Source data:
* * * * * * *

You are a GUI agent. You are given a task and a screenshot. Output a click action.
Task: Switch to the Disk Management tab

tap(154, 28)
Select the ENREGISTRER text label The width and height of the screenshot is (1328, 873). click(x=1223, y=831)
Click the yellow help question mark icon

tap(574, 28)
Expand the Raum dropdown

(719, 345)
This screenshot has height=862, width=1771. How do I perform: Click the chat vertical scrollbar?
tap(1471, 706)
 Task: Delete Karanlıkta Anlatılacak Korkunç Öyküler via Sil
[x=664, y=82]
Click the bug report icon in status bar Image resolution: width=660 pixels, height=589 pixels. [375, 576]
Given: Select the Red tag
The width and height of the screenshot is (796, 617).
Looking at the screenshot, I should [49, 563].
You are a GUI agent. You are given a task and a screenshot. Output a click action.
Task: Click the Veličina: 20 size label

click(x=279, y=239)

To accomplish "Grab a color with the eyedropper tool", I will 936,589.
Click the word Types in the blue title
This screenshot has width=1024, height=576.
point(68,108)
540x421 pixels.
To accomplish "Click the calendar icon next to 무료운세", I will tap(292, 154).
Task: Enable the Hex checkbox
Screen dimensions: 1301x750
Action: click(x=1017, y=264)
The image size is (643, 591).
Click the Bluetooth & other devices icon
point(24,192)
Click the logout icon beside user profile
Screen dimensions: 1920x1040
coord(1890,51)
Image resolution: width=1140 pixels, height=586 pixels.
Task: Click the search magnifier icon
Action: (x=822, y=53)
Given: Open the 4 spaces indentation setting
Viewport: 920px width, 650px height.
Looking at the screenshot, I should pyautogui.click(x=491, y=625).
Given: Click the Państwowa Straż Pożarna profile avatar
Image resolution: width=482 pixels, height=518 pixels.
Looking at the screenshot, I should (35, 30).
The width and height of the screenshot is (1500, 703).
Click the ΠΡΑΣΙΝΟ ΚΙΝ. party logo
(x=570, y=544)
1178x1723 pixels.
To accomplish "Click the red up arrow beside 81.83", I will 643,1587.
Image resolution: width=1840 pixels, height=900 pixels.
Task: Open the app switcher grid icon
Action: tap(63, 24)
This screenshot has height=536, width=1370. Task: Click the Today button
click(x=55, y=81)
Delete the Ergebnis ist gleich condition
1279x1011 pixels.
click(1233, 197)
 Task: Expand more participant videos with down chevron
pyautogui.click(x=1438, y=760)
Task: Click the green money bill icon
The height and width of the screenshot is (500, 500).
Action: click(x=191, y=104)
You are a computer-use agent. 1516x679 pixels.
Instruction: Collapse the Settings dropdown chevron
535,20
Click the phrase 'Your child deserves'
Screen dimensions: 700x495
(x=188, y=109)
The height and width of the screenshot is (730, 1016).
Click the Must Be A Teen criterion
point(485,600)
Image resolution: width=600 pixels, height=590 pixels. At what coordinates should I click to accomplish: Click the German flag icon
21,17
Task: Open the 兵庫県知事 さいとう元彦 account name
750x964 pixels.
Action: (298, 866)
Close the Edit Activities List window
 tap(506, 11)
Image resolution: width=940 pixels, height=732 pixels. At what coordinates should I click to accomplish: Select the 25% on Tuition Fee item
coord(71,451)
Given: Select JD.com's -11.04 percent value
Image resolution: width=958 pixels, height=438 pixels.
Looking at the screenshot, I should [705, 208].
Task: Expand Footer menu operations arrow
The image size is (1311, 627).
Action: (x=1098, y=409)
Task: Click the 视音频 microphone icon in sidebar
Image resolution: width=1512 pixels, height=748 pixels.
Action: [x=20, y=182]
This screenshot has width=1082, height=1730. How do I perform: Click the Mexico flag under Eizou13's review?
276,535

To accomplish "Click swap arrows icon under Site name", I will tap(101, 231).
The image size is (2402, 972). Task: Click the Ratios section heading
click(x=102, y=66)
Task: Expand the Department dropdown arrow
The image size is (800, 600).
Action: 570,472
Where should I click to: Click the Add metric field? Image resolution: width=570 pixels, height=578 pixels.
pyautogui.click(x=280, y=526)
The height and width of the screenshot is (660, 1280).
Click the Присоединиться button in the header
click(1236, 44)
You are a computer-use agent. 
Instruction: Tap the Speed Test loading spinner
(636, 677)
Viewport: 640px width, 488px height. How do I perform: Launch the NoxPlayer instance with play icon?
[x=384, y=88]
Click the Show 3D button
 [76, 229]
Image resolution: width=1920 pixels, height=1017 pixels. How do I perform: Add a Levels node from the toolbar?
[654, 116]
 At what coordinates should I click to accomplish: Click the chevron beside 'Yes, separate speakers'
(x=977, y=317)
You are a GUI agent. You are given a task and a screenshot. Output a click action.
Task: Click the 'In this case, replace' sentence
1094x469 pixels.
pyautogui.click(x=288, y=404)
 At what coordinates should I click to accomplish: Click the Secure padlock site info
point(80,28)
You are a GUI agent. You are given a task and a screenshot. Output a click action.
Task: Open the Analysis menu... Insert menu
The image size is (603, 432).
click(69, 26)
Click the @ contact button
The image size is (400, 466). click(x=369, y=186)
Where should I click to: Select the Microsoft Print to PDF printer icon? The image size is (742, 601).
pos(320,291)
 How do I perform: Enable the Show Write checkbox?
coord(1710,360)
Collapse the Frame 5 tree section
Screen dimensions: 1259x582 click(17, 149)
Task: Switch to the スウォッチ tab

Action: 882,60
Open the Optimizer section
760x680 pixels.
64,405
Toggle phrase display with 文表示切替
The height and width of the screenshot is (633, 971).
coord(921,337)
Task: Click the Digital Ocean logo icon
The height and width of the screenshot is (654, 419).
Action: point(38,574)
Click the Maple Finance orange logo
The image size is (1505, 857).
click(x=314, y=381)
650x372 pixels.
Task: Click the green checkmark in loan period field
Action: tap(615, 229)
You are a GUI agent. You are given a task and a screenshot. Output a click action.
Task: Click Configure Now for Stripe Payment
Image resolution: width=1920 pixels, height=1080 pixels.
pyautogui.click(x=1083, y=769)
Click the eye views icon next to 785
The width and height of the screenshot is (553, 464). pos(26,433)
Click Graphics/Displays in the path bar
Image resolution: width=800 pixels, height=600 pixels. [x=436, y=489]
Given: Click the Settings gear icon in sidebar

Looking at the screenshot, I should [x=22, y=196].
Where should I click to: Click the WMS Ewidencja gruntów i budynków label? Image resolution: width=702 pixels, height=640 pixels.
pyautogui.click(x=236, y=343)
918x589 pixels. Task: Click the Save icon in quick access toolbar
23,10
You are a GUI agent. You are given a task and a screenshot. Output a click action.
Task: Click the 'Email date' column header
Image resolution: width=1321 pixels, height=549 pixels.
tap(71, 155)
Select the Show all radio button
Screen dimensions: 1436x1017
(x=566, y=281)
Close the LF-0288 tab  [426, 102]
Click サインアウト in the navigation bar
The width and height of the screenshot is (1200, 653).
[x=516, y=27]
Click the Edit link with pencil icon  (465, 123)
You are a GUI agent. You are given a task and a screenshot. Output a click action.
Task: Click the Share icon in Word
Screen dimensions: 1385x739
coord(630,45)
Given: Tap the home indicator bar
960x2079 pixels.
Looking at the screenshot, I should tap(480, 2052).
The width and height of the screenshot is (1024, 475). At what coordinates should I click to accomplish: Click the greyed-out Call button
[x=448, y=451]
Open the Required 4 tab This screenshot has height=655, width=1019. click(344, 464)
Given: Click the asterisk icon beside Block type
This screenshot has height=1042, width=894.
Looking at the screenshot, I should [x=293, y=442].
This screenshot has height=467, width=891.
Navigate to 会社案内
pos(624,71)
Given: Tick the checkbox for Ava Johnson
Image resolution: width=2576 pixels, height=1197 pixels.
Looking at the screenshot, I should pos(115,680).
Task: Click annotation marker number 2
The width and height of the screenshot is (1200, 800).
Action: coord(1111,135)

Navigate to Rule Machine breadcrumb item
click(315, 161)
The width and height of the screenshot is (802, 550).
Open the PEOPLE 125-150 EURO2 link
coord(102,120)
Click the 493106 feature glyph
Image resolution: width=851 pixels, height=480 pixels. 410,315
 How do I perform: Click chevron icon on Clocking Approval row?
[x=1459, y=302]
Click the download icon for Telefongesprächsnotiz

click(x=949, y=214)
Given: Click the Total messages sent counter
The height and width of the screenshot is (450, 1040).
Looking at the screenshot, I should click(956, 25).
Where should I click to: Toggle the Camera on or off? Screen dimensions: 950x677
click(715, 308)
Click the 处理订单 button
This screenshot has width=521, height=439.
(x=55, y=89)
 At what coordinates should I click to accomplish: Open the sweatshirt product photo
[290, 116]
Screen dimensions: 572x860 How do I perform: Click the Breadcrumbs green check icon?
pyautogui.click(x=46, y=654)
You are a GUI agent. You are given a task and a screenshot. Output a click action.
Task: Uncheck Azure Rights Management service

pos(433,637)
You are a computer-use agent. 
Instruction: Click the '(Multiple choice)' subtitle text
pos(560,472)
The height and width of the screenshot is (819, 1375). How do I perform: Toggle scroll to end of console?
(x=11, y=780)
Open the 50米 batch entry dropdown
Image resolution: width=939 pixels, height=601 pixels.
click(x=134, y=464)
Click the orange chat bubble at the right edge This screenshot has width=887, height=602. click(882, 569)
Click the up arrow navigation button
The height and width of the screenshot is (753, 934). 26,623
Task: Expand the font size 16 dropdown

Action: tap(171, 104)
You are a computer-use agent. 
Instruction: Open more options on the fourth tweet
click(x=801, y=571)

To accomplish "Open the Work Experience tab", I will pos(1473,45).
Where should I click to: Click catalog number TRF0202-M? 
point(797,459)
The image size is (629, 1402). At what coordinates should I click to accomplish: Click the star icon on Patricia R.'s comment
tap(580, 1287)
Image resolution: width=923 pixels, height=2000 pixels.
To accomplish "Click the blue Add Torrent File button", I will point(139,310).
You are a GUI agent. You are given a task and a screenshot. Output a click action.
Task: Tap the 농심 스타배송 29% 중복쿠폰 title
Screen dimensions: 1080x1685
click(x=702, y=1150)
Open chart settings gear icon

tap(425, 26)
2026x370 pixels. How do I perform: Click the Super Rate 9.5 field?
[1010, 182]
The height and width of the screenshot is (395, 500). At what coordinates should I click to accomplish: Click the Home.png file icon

* * * * * * *

* Problem
All lines of the data above that include the word "orange" must be shown.

* Task output
Click the Maple Finance orange logo
Click the orange chat bubble at the right edge This screenshot has width=887, height=602. click(882, 569)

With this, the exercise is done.